> What needs to be done:
Go through the entries below and copy every line that holds the word "will".

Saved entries

-=-=-

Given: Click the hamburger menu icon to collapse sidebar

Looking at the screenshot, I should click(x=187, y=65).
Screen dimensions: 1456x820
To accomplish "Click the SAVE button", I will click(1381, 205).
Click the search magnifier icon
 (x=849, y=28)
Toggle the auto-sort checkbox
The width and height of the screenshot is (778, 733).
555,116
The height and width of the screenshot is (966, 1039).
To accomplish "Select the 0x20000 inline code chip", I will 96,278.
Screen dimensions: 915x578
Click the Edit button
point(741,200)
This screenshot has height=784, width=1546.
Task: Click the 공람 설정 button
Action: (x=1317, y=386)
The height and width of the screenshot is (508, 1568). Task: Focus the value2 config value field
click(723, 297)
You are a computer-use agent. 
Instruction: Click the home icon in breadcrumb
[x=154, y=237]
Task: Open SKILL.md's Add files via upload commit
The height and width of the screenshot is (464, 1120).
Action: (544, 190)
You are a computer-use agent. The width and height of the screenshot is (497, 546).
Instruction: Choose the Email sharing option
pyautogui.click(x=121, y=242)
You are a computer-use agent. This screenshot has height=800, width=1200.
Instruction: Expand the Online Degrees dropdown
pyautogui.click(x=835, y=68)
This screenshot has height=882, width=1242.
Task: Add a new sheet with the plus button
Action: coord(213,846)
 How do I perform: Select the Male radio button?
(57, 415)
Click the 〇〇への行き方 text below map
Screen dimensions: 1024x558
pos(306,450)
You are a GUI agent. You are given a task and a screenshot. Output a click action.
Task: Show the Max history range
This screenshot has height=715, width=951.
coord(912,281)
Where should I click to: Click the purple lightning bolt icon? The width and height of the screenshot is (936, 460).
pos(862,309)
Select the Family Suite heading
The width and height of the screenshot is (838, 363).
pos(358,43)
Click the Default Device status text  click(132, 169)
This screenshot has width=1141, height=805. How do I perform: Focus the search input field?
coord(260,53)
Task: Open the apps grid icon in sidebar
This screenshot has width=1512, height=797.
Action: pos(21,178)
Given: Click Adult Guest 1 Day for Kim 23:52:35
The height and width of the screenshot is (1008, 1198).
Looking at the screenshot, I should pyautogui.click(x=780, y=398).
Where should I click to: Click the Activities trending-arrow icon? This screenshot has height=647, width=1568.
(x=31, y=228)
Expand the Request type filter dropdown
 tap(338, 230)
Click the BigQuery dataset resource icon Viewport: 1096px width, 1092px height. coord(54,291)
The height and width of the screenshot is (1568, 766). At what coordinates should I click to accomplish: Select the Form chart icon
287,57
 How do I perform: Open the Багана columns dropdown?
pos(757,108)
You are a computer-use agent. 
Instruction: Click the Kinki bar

-=-=-

> Answer space:
To accomplish "Click the SAVE button", I will click(1381, 205).
To accomplish "Select the 0x20000 inline code chip", I will 96,278.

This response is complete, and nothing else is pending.